イギリスのフレミングが1928年ブドウ球菌の培養中、偶然アオカビを混入したところその周りのブドウ球菌が消滅したことからアオカビの抗菌性を発見したのです。ペニシリン発見のおかげで一頃不治の病とされた肺結核で亡くなる人が劇的に減少しました。
私にとっての読書は、一冊一冊は単独なのですが、本と本の間にあまり間を置かず連続で何冊も読んでいると、そうした継続性の中から繋がって読み取れる発見があり、その発見が次の読書のターゲットを絞り込んでいくようなときがあります。断片的な読書に流れが出てきて以前読んで得た知識が視野を広げてくれるように感じられるのです。
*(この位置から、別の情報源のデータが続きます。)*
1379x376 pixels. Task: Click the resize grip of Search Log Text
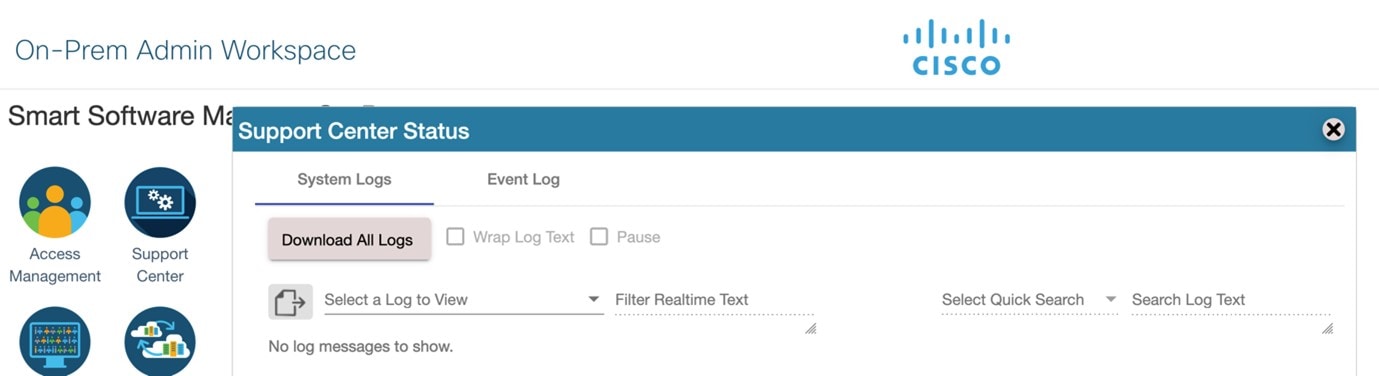click(x=1327, y=327)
私にとっては「出会い」ともいえるセレンディピティの瞬間です。
外山氏は、アメリカ人の「セレンディピティ」好きの例として、通りの名前や喫茶店の名に「セレンディピティ」を適用していることを挙げていました。
そういえば、2001年のニューヨークを舞台に偶然出会った男女の恋の次第を描くハートウォーミングなラヴ・ストーリー映画でその名もずばり「セレンディピティ」という作品を観たことがありました。
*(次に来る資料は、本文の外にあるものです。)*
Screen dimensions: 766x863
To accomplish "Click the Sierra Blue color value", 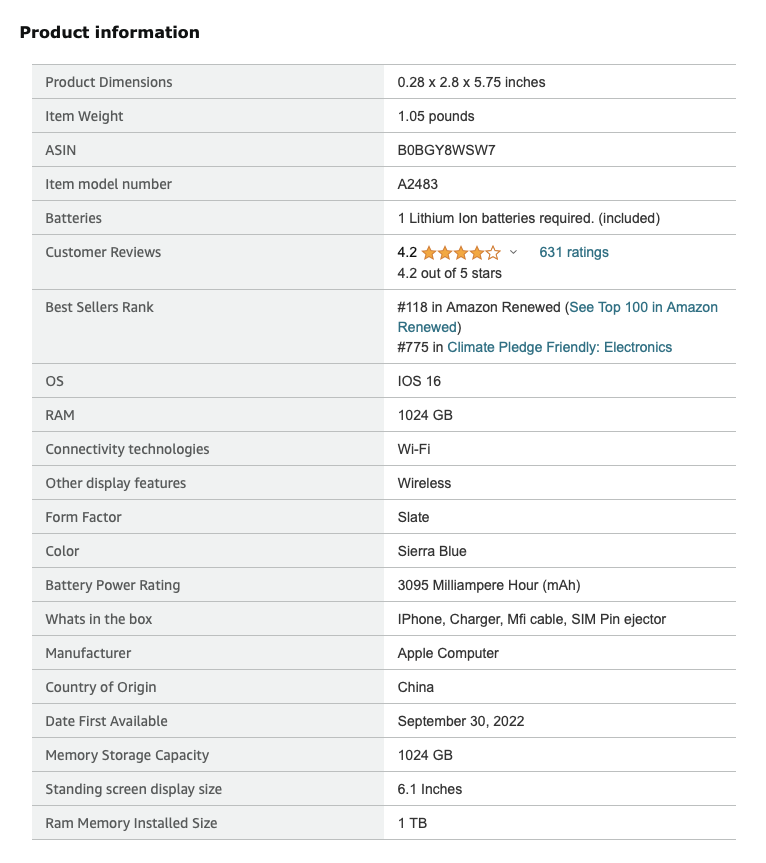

ジョン・キューザックが主演でした。クリスマス5日前のニューヨークのデパートで、一組しかない黒いカシミアの手袋を取り合うことで知り合ったジョナサン(ジョン・キューザック)と、英国女性サラ(ケイト・ベッキンセール)は、スケートリンク等で楽しくロマンティックなひとときを過ごします。
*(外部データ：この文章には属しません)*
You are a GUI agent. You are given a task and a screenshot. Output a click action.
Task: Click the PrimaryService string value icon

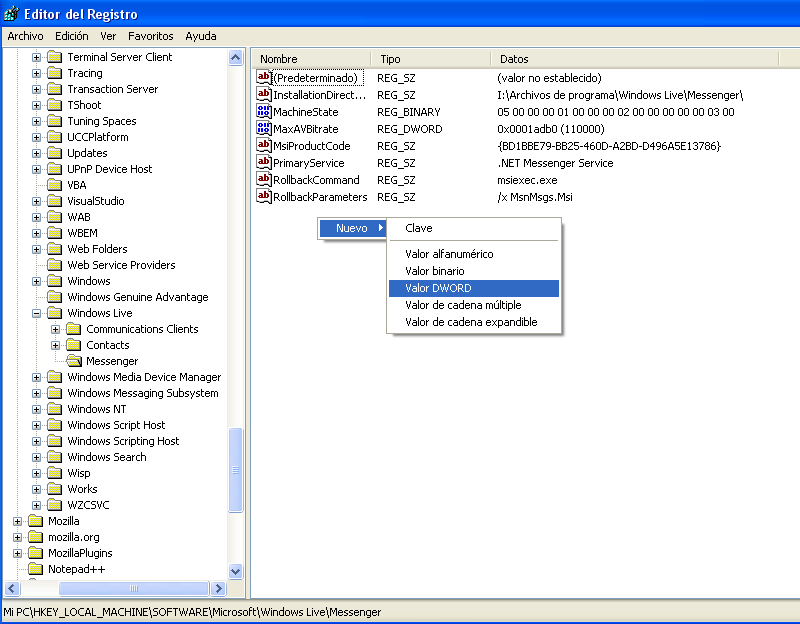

そして別れを惜しむジョナサンに、サラはある提案をします。ジョナサンは5ドル札に、サラは持っていた本に連絡先を書き、お金は使い、本は古本屋に売ります。そしていつの日かその連絡先を見つけることができたなら、運命の扉は開くであろうと予言したのです。そのとき二人が入っていたカフェの名が「セレンディピティ」だったように記憶しています。
彼らが再会するのは数年後です。ジョナサンはサラの連絡先が書かれた本を見つけ、サラも、ジョナサンの5ドル札を発見し、二人が思い出のスケートリンクで偶然再会するって話でした。確かサラの他の男の人との結婚式当日の出来事として緊迫感をもった描かれ方をしてました。
私が「セレンディピティ」という言葉を「偶然の発見」というより「偶然の出会い」と捉えるのは、この映画の影響が強いからだと思っています。
私にとって、読書や映画鑑賞を通じて「偶然の発見」や「偶然の出会い」をこのブログに書きとどめることが阿刀田さんが実践されている備忘録ノートのようなものかもしれません。